Le système corporatif ne cherche pas la performance humaine. Il cherche la conformité. Le profil lisse qui ne dérange pas, qui ne pose pas de questions, qui fait ses heures et disparaît. Et toi — toi qui as passé ta vie à te battre pour exister — tu es exactement le contraire de ce profil. Tu es visible, bruyant, vivant. Et ça dérange.
La mascarade juridique
L'entretien préalable au licenciement est un théâtre. Tu le sais avant même d'y entrer. Les rôles sont distribués, le script est écrit, le dénouement est décidé. Tu arrives avec tes arguments, tes preuves, tes textes de loi. Tu démontres, point par point, que tout ce qu'ils avancent est faux. Et ils te regardent, polis, patients — parce qu'ils savent que ça ne changera rien.
Le droit du travail est censé protéger le salarié. En réalité, il habille l'injustice d'un costume juridique. Le délai de réflexion imposé n'est pas une protection — c'est une torture psychologique. On te laisse mariner dans la peur, en sachant que la décision est déjà prise.

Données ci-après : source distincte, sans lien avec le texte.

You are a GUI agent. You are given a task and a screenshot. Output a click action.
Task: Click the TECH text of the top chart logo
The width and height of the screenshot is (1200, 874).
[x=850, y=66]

Si tu as vécu ça — le sentiment d'être dans un procès truqué où tu es coupable avant même de parler — tu sais que l'injustice la plus cruelle est celle qui se déguise en procédure.
La lucidité glaçante
L'enfant que tu étais aurait hurlé, pleuré, supplié. Mais l'adulte que tu es devenu voit clair dans le jeu. Tu encaisses avec une lucidité qui surprend même ceux qui essaient de te faire tomber. Tu ne t'effondres pas — pas parce que tu ne souffres pas, mais parce que tu as souffert tellement de fois que tu as développé un muscle que les autres n'ont pas : celui de tenir debout quand tout s'effondre.
Cette lucidité n'est pas un cadeau. C'est une cicatrice transformée en armure. L'enfant placé, l'adolescent harcelé, le jeune trahi — tous ces "toi" passés ont forgé un adulte que les coups de bureau ne peuvent plus atteindre. Non pas parce qu'ils ne font pas mal — mais parce que tu sais que tu as survécu à bien pire.